Nicole Medina had been in there after all. And she was long dead.
Zoe had been told repeatedly throughout her life that she was insensitive and tactless. Nevertheless, when Tatum turned to face her for the first time since they’d arrived at the grave site, she knew it was a good time to bite her tongue. His suit, which was usually straight and immaculate, was now dusty and smudged, the fabric creased, one of the buttons of his white shirt open. His hair was ruffled, and his face was tired and sad. For a moment, she felt an urge to hug him.
He walked over to her. “She’s been dead for two days at the very least.”

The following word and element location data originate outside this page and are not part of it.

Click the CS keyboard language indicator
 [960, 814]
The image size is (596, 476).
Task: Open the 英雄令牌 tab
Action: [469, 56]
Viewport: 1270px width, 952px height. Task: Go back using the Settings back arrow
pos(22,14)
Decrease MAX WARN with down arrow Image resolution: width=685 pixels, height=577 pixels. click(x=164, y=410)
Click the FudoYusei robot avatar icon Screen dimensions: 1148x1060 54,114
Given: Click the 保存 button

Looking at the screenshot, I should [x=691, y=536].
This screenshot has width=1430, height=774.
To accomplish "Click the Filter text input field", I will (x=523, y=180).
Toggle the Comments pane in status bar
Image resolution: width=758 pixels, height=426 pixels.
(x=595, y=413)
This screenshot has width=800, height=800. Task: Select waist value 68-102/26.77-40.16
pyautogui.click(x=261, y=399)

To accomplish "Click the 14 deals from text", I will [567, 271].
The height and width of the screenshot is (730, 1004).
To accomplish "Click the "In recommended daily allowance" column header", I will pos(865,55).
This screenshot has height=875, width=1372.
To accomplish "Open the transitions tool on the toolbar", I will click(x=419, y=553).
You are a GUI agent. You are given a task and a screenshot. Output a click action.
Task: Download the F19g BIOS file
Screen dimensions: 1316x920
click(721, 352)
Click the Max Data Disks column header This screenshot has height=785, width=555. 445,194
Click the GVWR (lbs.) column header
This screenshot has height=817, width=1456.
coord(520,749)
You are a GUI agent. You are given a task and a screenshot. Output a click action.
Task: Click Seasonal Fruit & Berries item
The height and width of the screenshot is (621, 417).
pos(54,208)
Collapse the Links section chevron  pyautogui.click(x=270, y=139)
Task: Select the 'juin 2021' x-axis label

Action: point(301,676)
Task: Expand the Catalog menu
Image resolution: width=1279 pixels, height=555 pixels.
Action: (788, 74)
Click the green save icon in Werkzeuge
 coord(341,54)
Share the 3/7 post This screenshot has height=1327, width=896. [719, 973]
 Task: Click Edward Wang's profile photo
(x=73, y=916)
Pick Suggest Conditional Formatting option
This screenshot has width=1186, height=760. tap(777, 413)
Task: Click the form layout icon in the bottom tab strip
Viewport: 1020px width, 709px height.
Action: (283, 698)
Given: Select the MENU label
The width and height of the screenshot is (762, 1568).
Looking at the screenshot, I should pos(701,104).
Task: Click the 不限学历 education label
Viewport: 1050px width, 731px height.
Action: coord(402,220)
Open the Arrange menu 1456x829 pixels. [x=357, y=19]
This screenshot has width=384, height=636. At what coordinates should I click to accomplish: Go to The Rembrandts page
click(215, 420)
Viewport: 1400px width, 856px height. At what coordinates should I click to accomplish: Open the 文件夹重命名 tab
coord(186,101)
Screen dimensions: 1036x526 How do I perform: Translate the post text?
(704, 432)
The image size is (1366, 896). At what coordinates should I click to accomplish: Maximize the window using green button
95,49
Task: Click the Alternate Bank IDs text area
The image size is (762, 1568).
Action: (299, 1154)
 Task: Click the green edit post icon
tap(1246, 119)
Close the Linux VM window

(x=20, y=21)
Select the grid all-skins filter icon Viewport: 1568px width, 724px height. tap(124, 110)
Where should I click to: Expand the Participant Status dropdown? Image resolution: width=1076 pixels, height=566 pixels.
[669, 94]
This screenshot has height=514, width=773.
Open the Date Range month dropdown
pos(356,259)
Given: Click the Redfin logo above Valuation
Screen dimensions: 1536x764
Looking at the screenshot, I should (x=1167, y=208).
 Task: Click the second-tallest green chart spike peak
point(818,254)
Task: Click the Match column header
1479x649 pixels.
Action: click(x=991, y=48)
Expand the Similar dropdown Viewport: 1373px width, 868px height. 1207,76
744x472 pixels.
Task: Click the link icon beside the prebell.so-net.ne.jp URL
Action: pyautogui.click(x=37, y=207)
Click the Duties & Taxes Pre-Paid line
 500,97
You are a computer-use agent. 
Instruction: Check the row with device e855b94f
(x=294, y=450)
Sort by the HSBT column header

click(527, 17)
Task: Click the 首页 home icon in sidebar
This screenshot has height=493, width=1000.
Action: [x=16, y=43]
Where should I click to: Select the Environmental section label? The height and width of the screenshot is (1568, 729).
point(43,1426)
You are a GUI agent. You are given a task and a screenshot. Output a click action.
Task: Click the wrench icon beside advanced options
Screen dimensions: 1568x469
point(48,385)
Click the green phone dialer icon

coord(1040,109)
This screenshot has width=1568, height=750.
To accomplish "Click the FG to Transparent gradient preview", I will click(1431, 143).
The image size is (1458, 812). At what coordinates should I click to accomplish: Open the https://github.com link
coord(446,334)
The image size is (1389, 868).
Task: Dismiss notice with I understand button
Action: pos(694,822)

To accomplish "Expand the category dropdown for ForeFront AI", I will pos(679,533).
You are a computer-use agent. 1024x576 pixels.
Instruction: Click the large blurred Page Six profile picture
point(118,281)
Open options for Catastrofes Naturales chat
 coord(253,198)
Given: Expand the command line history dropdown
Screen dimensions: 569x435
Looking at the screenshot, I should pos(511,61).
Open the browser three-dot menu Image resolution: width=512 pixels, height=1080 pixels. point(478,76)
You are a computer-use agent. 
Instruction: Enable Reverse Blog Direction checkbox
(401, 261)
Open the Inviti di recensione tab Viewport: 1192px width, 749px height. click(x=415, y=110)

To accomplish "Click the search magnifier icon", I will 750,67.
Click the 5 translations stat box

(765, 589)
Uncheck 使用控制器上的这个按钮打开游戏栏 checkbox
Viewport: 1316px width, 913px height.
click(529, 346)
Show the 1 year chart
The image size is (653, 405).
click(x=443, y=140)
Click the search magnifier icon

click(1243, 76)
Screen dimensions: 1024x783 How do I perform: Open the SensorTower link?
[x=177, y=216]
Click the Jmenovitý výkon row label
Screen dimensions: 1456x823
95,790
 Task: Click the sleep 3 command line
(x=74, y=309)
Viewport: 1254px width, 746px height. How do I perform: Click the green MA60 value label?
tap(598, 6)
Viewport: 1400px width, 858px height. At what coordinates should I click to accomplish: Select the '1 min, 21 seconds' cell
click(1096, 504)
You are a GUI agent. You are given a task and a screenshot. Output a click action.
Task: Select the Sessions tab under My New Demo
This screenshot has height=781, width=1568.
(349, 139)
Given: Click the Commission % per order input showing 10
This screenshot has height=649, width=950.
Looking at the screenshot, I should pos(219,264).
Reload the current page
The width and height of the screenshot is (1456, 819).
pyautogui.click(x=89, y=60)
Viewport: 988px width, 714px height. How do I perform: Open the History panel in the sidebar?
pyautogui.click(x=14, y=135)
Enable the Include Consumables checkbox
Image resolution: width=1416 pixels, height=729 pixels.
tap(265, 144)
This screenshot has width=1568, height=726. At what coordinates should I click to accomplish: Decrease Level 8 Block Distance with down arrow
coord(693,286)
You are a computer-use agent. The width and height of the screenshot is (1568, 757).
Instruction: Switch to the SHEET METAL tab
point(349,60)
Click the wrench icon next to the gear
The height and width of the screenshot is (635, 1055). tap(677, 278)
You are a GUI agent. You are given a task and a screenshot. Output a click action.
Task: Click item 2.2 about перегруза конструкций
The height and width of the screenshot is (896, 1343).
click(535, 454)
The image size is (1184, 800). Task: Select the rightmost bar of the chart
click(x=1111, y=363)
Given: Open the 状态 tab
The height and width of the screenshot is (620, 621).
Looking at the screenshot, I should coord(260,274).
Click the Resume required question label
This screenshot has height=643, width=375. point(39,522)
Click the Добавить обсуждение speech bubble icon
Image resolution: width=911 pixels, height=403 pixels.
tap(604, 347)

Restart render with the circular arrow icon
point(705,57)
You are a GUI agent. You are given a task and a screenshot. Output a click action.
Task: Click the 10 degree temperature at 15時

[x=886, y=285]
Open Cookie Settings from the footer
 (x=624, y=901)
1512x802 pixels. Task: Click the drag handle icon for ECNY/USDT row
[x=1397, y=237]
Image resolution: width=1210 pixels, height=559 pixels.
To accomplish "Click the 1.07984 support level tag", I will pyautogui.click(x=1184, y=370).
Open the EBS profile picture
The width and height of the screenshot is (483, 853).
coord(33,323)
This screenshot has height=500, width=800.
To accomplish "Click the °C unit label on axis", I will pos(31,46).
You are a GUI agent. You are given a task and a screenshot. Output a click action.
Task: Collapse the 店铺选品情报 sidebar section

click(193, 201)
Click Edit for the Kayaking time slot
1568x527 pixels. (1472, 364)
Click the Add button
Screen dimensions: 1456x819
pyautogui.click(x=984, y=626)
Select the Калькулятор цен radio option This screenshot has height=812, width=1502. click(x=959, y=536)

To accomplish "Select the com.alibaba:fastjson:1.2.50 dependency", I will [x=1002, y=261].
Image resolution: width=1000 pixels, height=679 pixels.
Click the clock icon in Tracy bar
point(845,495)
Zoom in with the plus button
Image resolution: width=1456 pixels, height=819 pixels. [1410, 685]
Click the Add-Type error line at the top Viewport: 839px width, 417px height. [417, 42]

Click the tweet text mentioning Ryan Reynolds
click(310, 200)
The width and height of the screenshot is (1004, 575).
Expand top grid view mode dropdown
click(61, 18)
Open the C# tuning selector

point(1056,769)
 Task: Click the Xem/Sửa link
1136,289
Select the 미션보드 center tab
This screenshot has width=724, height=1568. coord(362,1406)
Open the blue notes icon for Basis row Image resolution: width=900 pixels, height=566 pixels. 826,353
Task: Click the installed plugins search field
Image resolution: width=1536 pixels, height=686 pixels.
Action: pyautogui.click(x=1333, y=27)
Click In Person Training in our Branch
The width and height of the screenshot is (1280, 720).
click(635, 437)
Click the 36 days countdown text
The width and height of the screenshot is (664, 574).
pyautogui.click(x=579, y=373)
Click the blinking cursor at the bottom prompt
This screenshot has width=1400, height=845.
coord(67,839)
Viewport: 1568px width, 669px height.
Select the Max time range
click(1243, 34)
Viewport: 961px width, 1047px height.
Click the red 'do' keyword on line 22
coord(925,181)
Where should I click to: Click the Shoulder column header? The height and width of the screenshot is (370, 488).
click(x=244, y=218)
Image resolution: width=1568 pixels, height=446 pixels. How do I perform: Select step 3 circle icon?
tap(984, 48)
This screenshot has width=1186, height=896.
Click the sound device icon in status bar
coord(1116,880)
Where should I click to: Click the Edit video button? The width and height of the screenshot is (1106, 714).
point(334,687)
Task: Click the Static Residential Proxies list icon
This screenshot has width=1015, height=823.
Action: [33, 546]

Zoe gave him a short nod. A few yards away, Detective Foster took charge, telling the men to step away, to establish a perimeter around the crime scene. Because that was what it was now, of course: a murder crime scene.
She approached the grave. Peering inside, she scrutinized the body. Medina was fully clothed in the outfit she’d presumably worn to the party. Zoe made a mental note to verify with her friends that it was indeed what she’d worn. Her shirt was disheveled but intact. Her eyes were shut. Perhaps she’d mercifully lost consciousness long before she’d completely run out of air. Her veins and arteries were discolored and dark, crisscrossing the pallid skin. A fly landed on her face, but it was the first one. No insects crawled around the body. Perhaps it had been buried too deep, or maybe the soil was too dry for insect life.
A small device was embedded into the box just by the body’s head. The camera. Zoe crouched to look at it more carefully. A bit of the wire snaked out of it, through a hole in the box. She examined the uneven side of the dug hole, seeing two sections where the wire had been partially uncovered. She wondered where the tip of the wire broke through the ground.
She frowned, looking back at the box and the body. The box was a bit taller and significantly wider than the body was. Maybe these were standard measurements—she would have to check. But she had a hunch that the box was larger than it needed to be.
Had the killer had Nicole in mind when he’d built the box, or had he built a box that would fit any random victim?
“Agent, do you mind signing this?” Foster was by her side, handing her a clipboard and a pen.
She glanced at it. It was a crime scene log. “Of course.” She plucked the pen from his hand and scribbled her name under Tatum’s. “I’m not an agent, Detective Foster. I’m a civilian consultant.”
Foster nodded distractedly, the distinction far from his mind. He peered down at the grave. “What sort of monster would do something like that?”
“It’s not a monster,” Zoe said automatically. As Foster narrowed his eyes, she added, “It’s a man you’re dealing with. Not a monster. He can be studied and understood. He can be caught.”
“Do you think there’ll be more? Is this a serial killer?”
She considered it. “I think it’s best to talk once we have a thorough report on the crime scene.”
Foster looked up at the sky, the setting sun. “That’ll happen tomorrow. We’ll do what we can in the darkness, with spotlights, but I think we’ll want to do another sweep in the morning.” His phone rang, and he stepped away to answer the call.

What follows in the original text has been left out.